Vaginal Bacterium Linked to Recurrent Urinary Tract Infections

RECURRENT urinary tract infections (UTIs) in women have been suggested to be triggered when the bladder is exposed to common vaginal bacterium, activating dormant Escherichia coli. UTIs are a common infection that affect millions of women around the world, yet it is unknown what triggers the reactivation.

Researchers have proposed that bladder tissue may be damaged by certain vaginal bacteria that are transferred through sexual activity to the urinary tract. This damage may lead to the reactivation of dormant E. coli and the individual to become infected once more.

To investigate this theory, mice with dormant E. coli in their bladders were raised by the team of researchers. Their urinary tracts were then exposed to Gardnerella vaginalis and Lactobacillus crispatus, two common types of vaginal bacteria species found in women. With excessive growth, G. vaginalis causes problems in the reproductive tract. When mice were exposed to G. vaginalis, it activated dormant E. coli and damaged the lining of the cells in the bladder. In contrast, L. crispatus, found in high quantities in the healthy vaginas, was found to have no effect.

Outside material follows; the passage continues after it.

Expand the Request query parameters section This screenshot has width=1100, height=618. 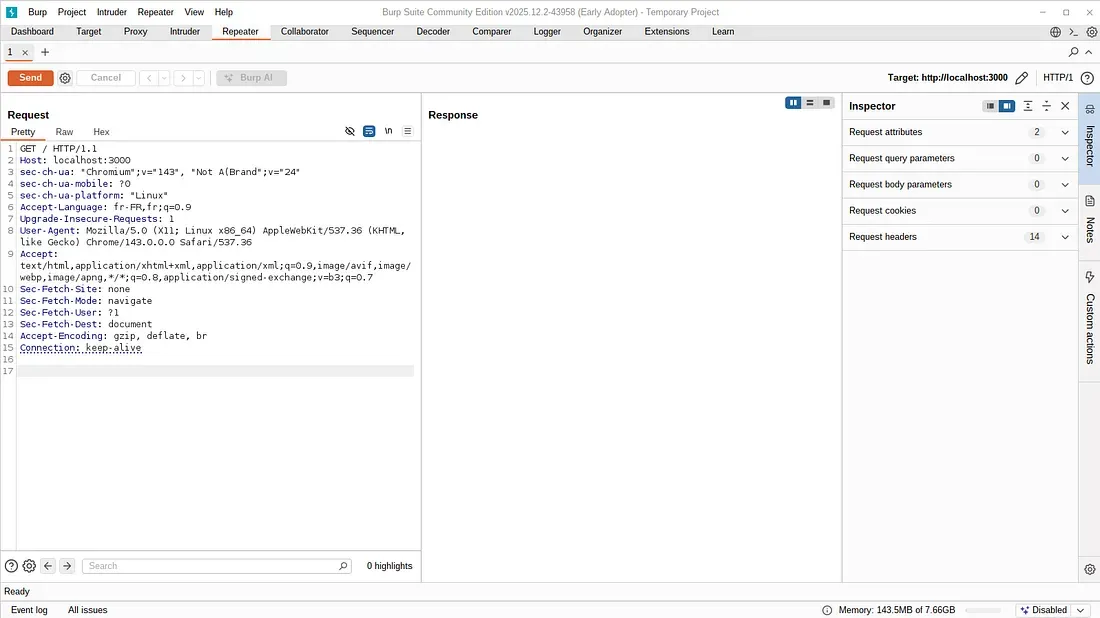[1064, 158]
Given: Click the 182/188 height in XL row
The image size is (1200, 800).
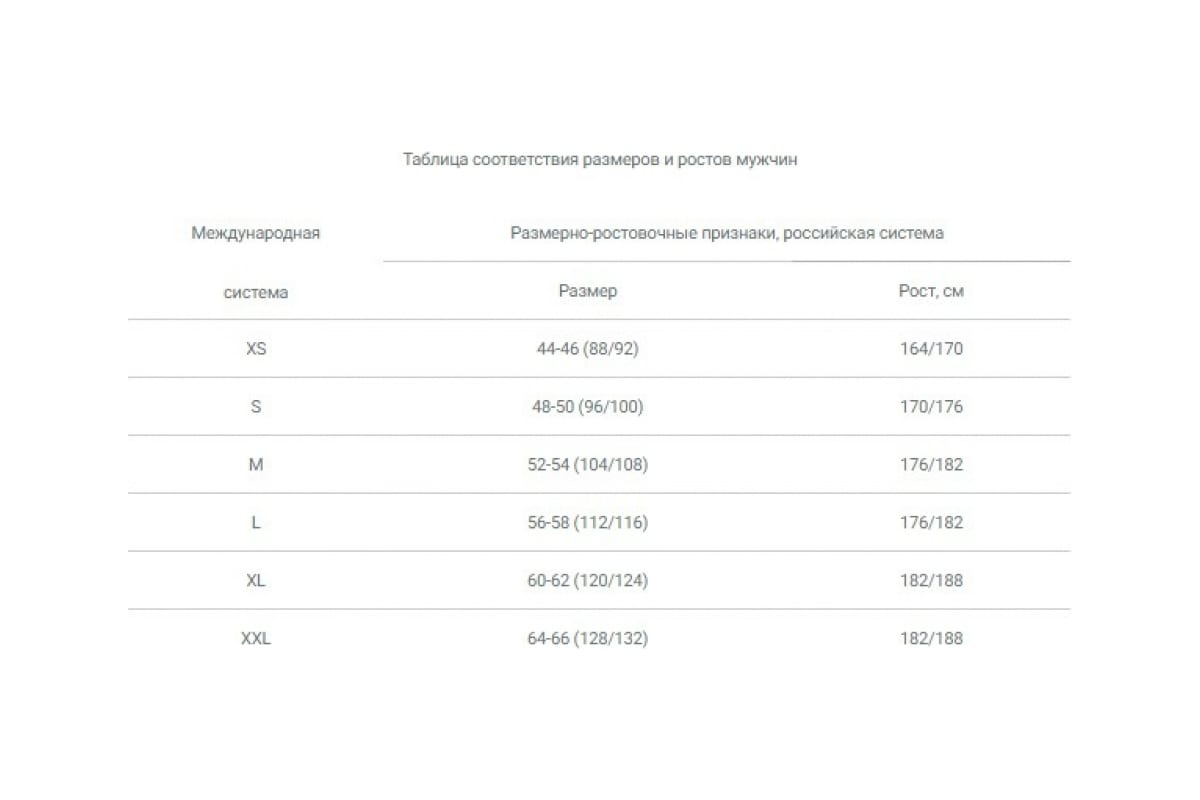Looking at the screenshot, I should [x=931, y=580].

Furthermore, life-threatening consequences as a result of recurrent E. coli, such as systemic infections and kidney failure, were more likely to affect the mice that were administered G. vaginalis. Even after G. vaginalis was no longer present in the urinary tract, the effects of the bacterium were still evident. These results can not only help to explain the links between sexual activity, vaginal bacteria species, and the recurrence of UTIs in women, but they also offer the first credible trigger for UTIs recurring from inactive E. coli found in the bladder.

One of the lead study authors, Dr Amanda Lewis, Washington University School of Medicine, St Louis, Missouri, USA explained: “One of the important findings of this study is that G. vaginalis can cause damage to organs of the urinary tract even in the absence of E. coli.” She continued: “This has exciting implications, suggesting that G. vaginalis exposures to the bladder could be important for urologic diseases beyond recurrent UTI that we do not fully understand.”